The small business deduction (SBD) reduces federal corporate tax on active business income up to the $500,000 business limit — and that limit is shared among associated Canadian-controlled private corporations (CCPCs). Two "grinds" can shrink it: the taxable-capital grind reduces the limit as combined taxable capital employed in Canada moves from $10 million to $50 million (eliminated at $50 million), and the passive-income grind reduces it by $5 for every $1 of adjusted aggregate investment income (AAII) above $50,000 (eliminated at $150,000). When both apply, the reduction is the greater of the two. This guide explains each piece for Alberta and BC owner-managers. Source: Corporation tax rates — Canada.ca.

What the SBD does

The SBD lets a CCPC pay tax on its active business income at the reduced small-business rate instead of the general corporate rate — but only on income within the $500,000 business limit. Active business income above the limit is taxed at the general rate. In Alberta, that combination produces a notably low combined small-business rate; in BC it is also competitive. The SBD is one of the main reasons owner-managers incorporate, so protecting the full $500,000 limit is worth real planning.

The $500,000 limit is shared among associated companies

The business limit is not per company — it is shared among associated CCPCs. A group of associated corporations must allocate the one $500,000 limit among themselves; they cannot each claim a fresh $500,000. This rule stops owners from multiplying the SBD by splitting active income across several related corporations. Determining which companies are associated is a technical test, and getting the allocation right across a group is a common planning task.

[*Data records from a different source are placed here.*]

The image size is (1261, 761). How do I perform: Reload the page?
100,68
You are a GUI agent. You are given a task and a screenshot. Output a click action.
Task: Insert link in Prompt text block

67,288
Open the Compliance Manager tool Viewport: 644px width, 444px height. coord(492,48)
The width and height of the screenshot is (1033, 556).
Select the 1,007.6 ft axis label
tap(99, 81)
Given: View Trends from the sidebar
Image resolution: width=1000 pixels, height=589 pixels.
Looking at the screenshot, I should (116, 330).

Grind 1: the taxable-capital reduction

The business limit is reduced where the combined taxable capital employed in Canada of the corporation and its associated group sits between $10 million and $50 million. The reduction grows as taxable capital rises through that band, and the business limit is fully eliminated once combined taxable capital reaches $50 million — above that, no SBD is available.

Combined taxable capital employed in Canada Effect on the business limit
$10 million or less No reduction — full $500,000 available
Between $10 million and $50 million Business limit reduced on a sliding basis
$50 million or more Business limit fully eliminated

A current proposal to widen this band beyond $50 million has not been confirmed as enacted, so the figures above — the $10 million to $50 million range — are the ones to apply. Source: Passive investment income and the small business deduction — Department of Finance Canada.

Grind 2: the passive-income reduction

The second grind targets passive investment income held inside a CCPC. The business limit is reduced by $5 for every $1 of adjusted aggregate investment income (AAII) above $50,000, and it is fully eliminated when AAII reaches $150,000.

Adjusted aggregate investment income (AAII) Effect on the business limit
$50,000 or less No reduction from this grind
Between $50,000 and $150,000 Reduced by $5 for every $1 of AAII over $50,000
$150,000 or more Business limit fully eliminated

Because the reduction is $5 per $1, a relatively modest amount of passive income erodes the limit quickly: at $100,000 of AAII, the limit is already reduced by $250,000. Source: Passive investment income and the small business deduction — Department of Finance Canada.

When both grinds apply: take the greater

If both the taxable-capital grind and the passive-income grind would reduce the limit, the actual reduction is the greater of the two — not the sum. You compute each reduction separately, then apply whichever is larger, producing a single reduced business limit to which the small-business rate applies. For a group with both large taxable capital and significant passive income, this means modelling both before assuming a $500,000 limit is intact.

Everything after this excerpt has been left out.